XML to Python dictionary-CodePudding

I have an xml file where the contents are in tree shape. like below

<?xml version="1.0" encoding="UTF-8"?> <fee_config> <fees member_group="00400F" mail_retail="MAIL"> <admin_fee>0.76</admin_fee> <processing_fee>1.83</processing_fee> </fees> <fees member_group="00400F" mail_retail="RETAIL"> <admin_fee>1.335</admin_fee> <processing_fee>1.645</processing_fee> </fees> <fees member_group="00460G" mail_retail="MAIL"> <admin_fee>0.88</admin_fee> <processing_fee>1.18</processing_fee> </fees>

What are the various ways I can convert this to a simple dictionary in python?

CodePudding user response：

There is no one-true-mapping from an XML to a Python dict; one is a node tree, the other is a hash map, it's just an "apples and something-else comparison", so you'll have to make design decisions for yourself, considering what you want.

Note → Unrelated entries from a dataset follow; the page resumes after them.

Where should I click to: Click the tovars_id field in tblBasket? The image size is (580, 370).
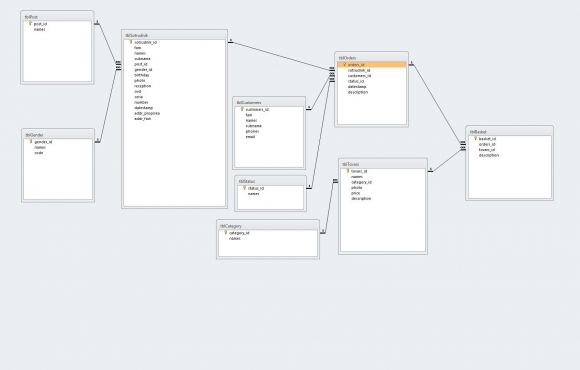pyautogui.click(x=487, y=150)
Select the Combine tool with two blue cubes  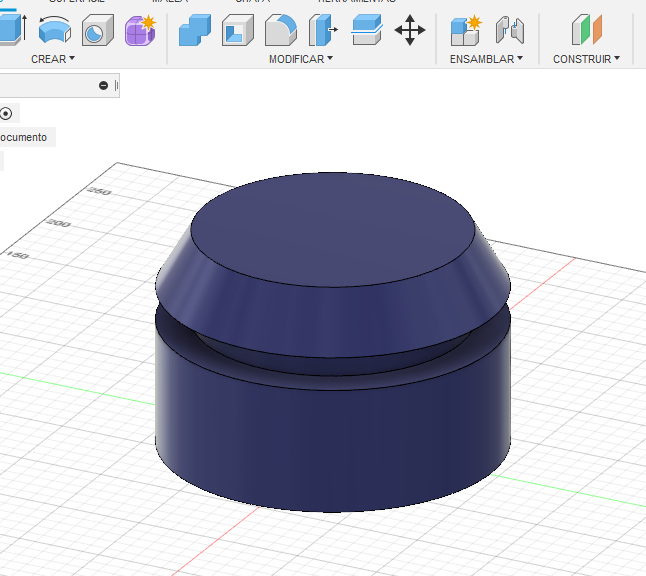click(x=195, y=30)

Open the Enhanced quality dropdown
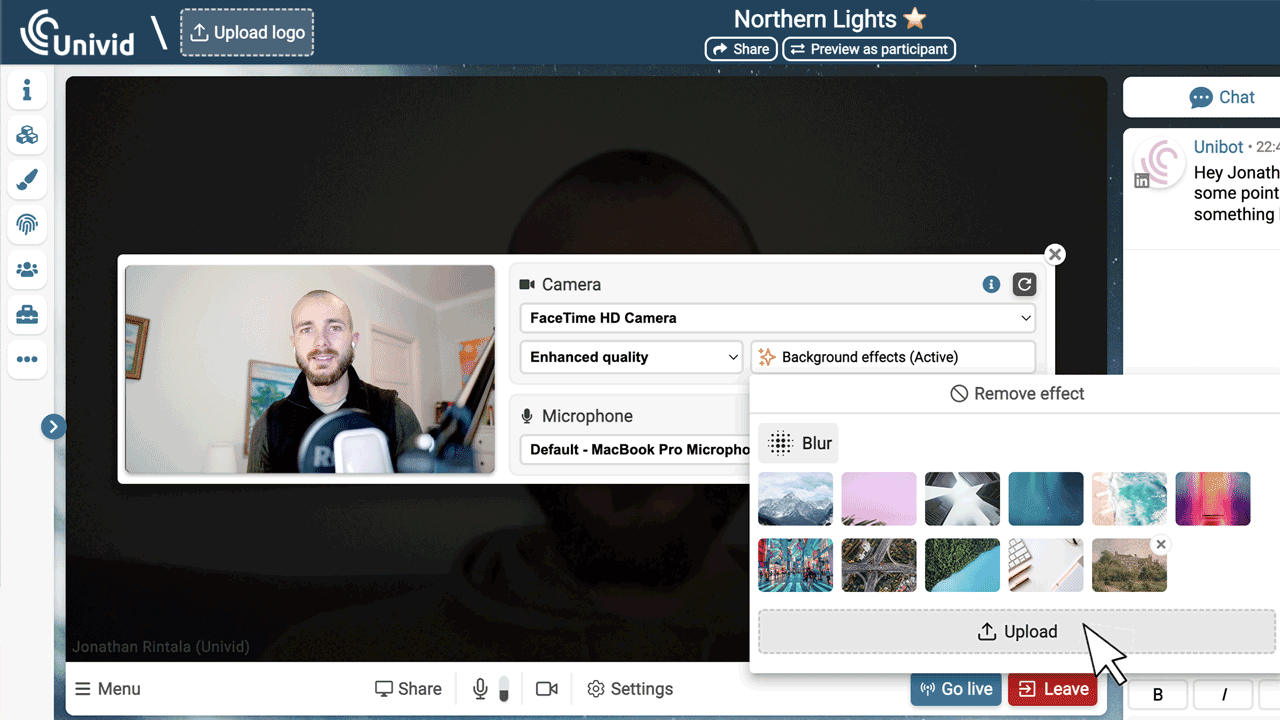coord(631,357)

The link by Sreehari has a solution that does a decent job of converting an lxml node to a Python dict, but:

it requires lxml, which is fine, but I like standard modules when they do the job
it doesn't capture attributes

I've taken that code and converted it work with Python's standard xml.ElementTree module/class, and it handles attributes in its own way.

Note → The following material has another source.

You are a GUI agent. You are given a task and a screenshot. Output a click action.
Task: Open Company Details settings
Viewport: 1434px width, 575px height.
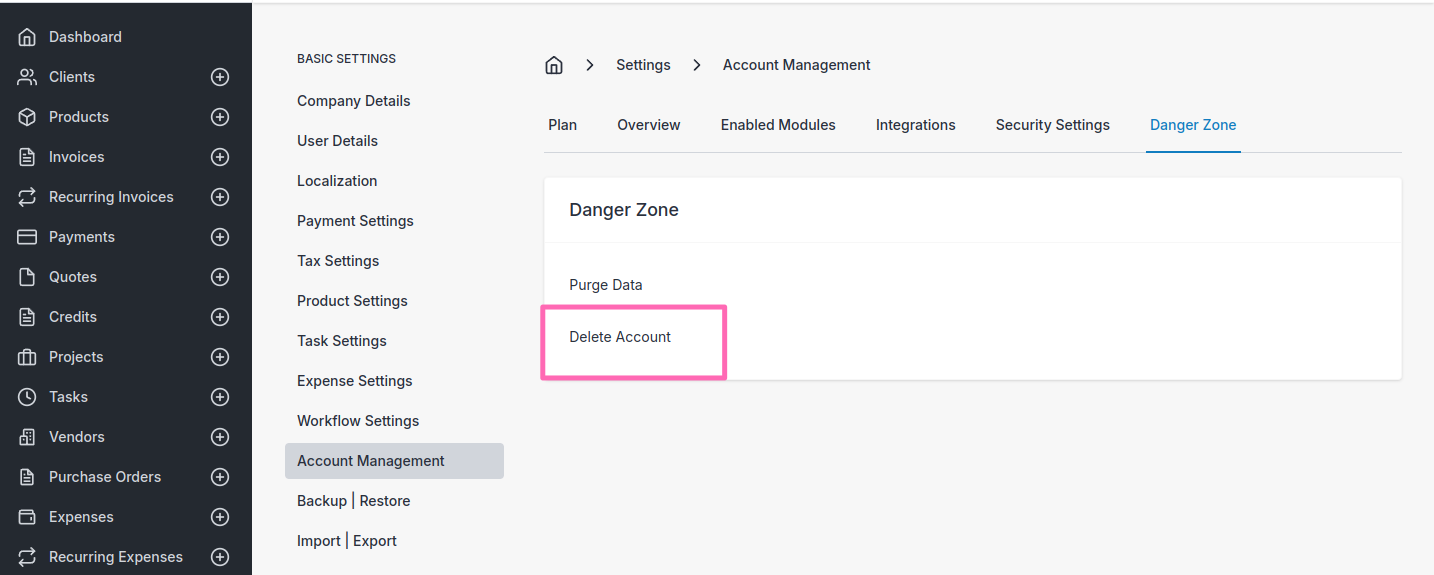coord(353,101)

When I run this code against your sample, I get the following dict:

{'fees': [{'@attribs': {'mail_retail': 'MAIL', 'member_group': '00400F'},
           'admin_fee': '0.76',
           'processing_fee': '1.83'},
          {'@attribs': {'mail_retail': 'RETAIL', 'member_group': '00400F'},
           'admin_fee': '1.335',
           'processing_fee': '1.645'},
          {'@attribs': {'mail_retail': 'MAIL', 'member_group': '00460G'},
           'admin_fee': '0.88',
           'processing_fee': '1.18'}]}

Notice the @attribs key, that's how I decided attributes should be stored. If you need something else, you can modify it to your liking:

#!/usr/bin/env python3
from xml.etree import ElementTree as ET
from pprint import pprint


def elem2dict(node):
    """
    Convert an xml.ElementTree node tree into a dict.
    """
    result = {}

    for element in node:
        key = element.tag
        if '}' in key:
            # Remove namespace prefix
            key = key.split('}')[1]
        
        if node.attrib:
            result['@attribs'] = dict(node.items())

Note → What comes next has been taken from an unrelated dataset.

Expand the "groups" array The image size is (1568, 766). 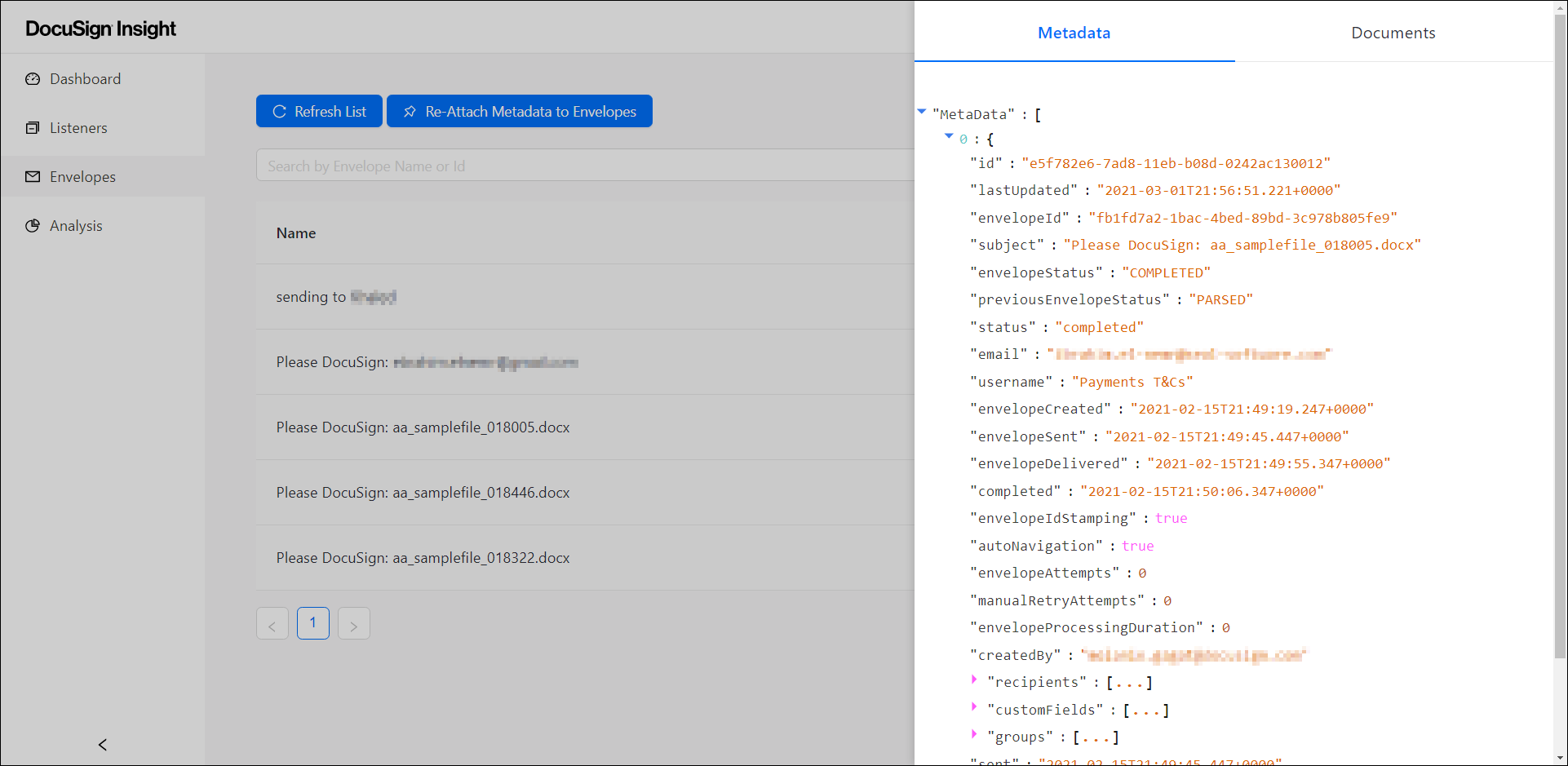click(x=974, y=734)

        # Process element as tree element if the inner XML contains non-whitespace content
        if element.text and element.text.strip():
            value = element.text
        else:
            value = elem2dict(element)

        # Check if a node with this name at this depth was already found
        if key in result:
            if type(result[key]) is not list:
                # We've seen it before, but only once, we need to convert it to a list
                tempvalue = result[key].copy()
                result[key] = [tempvalue, value]
            else:
                # We've seen it at least once, it's already a list, just append the node's inner XML
                result[key].append(value)
        else:
            # First time we've seen it
            result[key] = value

    return result


root = ET.parse('input.xml').getroot()
pprint(elem2dict(root))